# [WORK TASK]
Below are some records. Print exactly the lines between the one holding "Task: Open the shopping cart sidebar icon" and the one holding "This screenshot has height=340, width=819.", inclusive, and nothing else.

# [THE INPUT]
━━━━━━━━━━━━━━━━━━━━

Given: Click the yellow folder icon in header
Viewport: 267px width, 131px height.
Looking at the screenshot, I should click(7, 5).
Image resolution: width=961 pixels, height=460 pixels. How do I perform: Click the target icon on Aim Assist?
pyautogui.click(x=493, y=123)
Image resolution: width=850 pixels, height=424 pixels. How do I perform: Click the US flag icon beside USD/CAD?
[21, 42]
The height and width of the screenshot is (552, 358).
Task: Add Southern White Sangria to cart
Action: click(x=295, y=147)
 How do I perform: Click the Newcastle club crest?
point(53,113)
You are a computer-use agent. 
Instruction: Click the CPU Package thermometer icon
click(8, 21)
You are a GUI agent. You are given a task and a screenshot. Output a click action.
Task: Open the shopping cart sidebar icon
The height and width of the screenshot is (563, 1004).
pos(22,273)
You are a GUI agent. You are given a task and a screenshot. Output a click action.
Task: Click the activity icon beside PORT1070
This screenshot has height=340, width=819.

━━━━━━━━━━━━━━━━━━━━

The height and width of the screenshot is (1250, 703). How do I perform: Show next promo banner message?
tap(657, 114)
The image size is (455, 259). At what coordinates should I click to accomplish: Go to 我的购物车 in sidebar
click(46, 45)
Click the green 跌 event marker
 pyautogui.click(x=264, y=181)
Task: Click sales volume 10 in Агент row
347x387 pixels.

━━━━━━━━━━━━━━━━━━━━

# [EXPECTED OUTPUT]
Task: Open the shopping cart sidebar icon
The height and width of the screenshot is (563, 1004).
pos(22,273)
You are a GUI agent. You are given a task and a screenshot. Output a click action.
Task: Click the activity icon beside PORT1070
This screenshot has height=340, width=819.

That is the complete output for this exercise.